Salivary Gland: The incidence of minimal to mild suppurative inflammation of the salivary gland was significantly increased in 40,000 ppm males [0 ppm, 0/49; 2,500 ppm, 1/49 (1.0); 10,000 ppm, 0/50; 40,000 ppm, 22/50 (1.8)]. The biological significance of this lesion is uncertain.

Mammary Gland: There was a significant decrease in the incidence of mammary gland fibroadenoma (36/50, 35/50, 30/50, 22/50) in 40,000 ppm females. This decrease was likely associated with the decreased body weight in this exposure group, because the incidence of mammary gland fibroadenoma in female rats is significantly correlated with changes in body weight (Haseman, 1983; Rao et al., 1987), and because the unusually high concurrent control value is outside the historical range for controls (all routes) given NTP-2000 diet [401/909 (42.1% ± 10.0%), range 28%-56%].

Forestomach: The incidences of forestomach ulceration (3/50, 5/50, 8/50, 10/49) and associated hyperplasia (0/50, 1/50, 3/50, 5/49) were increased in treated male rats. The biological significance of these changes in relation to exposure is uncertain.

Dose descriptor:

NOAEL

Effect level:

470 mg/kg bw/day (actual dose received)

Sex:

male

Basis for effect level:

other: Effects in liver (increased incidence of bile duct hyperplasia) and nose (increased incidence of olfactory epithelial artrophy and degeneration)

Dose descriptor:

NOAEL

Effect level:

530 mg/kg bw/day (actual dose received)

Sex:

female

Basis for effect level:

other: Effects in liver (increased incidence of bile duct hyperplasia) and nose (increased incidence of olfactory epithelial degeneration)

Critical effects observed:

not specified

Endpoint conclusion

Endpoint conclusion:

adverse effect observed

Dose descriptor:

NOAEL

470 mg/kg bw/day

Study duration:

chronic

Species:

rat

Repeated dose toxicity: inhalation - systemic effects

Endpoint conclusion

Endpoint conclusion:

no study available

Repeated dose toxicity: inhalation - local effects

Endpoint conclusion

Endpoint conclusion:

no study available

Repeated dose toxicity: dermal - systemic effects

Endpoint conclusion

Endpoint conclusion:

no study available

Repeated dose toxicity: dermal - local effects

Endpoint conclusion

Endpoint conclusion:

no study available

Additional information

No studies using inhalation or dermal routes of exposure to dipropylene glycol were available for assessment.

**Work order 1**
From the dipropylene glycol toxicity summary, list every repeated-dose toxicity category whose endpoint conclusion reads "no study available".
**Work order 2**
Write a continuation of the dipropylene glycol toxicity summary, starting right after its last sentence.
The entries are not needed here.

**Dataset**
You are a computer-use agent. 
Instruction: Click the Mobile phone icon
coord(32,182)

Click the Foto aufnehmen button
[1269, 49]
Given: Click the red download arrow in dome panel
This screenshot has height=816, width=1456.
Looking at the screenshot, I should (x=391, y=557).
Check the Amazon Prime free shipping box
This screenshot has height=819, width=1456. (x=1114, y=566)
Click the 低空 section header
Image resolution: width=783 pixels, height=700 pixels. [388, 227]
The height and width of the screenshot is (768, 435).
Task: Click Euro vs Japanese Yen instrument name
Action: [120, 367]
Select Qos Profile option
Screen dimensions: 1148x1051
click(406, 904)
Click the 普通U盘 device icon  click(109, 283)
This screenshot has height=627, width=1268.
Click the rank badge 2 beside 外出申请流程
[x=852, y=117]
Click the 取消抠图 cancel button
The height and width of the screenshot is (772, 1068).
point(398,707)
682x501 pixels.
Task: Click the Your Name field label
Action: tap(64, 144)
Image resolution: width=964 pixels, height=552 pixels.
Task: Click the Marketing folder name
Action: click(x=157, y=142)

**Response area 1**
- Repeated dose toxicity: inhalation - systemic effects
- Repeated dose toxicity: inhalation - local effects
- Repeated dose toxicity: dermal - systemic effects
- Repeated dose toxicity: dermal - local effects

**Response area 2**
Regarding the oral route of exposure, an NTP drinking water study in rats and mice, including 14-day, 90-day, and 2-year exposure duration, was available for assessment (National Toxicology Program, 2004). Based on the longest exposure duration and the lowest observed effect level, the 2 -year study with rats was chosen as a key study.

In the 90-day study with rats, animals were exposed to 0, 5000, 10000, 20000, 40000 or 80000 ppm in drinking water, resulting in actual ingested doses of 425, 890, 1840, 3890 and 12800 mg/kg bw/day (males) and 460, 920, 1690, 3340 and 8950 mg/kg bw/day (females). It should be noted that these doses vastly exceeded the limit dose values currently established by OECD and EPA guidelines. Two test groups were used, a core group and a clinical pathology group, each including 10 animals/sex/dose. In addition to gross necropsy, histopathological and clinical chemistry examinations conducted, at the end of the studies, sperm motility and estrous cycle evaluations were conducted on the animals in the 0, 5,000, 20,000, and 80,000 ppm groups.

The main effects were observed in liver and kidneys. Exposure to 10,000 ppm or greater caused significant increases in absolute and relative liver weights of males and females compared to those of the controls. Exposure to 20,000 ppm or greater in males and 40,000 ppm or greater in females caused significant increases in relative kidney weights. In male rats exposed to 80,000 ppm, the incidence of foci of hepatocellular alteration, classified histologically as atypical hepatocellular foci, was significantly increased. The left testis, cauda epididymis, and epididymis weights; motility of epididymal spermatozoa; epididymal sperm counts per cauda; and spermatid heads per gram testis of 80,000 ppm males were significantly decreased. No significant differences were noted in estrous cycle parameters between exposed and control females. The toxicological relevance of the male reproductive tissue findings is however questionable, as it is obvious that the doses ingested by the study animals were excessively high, surpassing the currently by OECD and EPA established limit. The established NOAELs were 425 mg/kg bw/day for male and 460 mg/kg bw/day for female rats.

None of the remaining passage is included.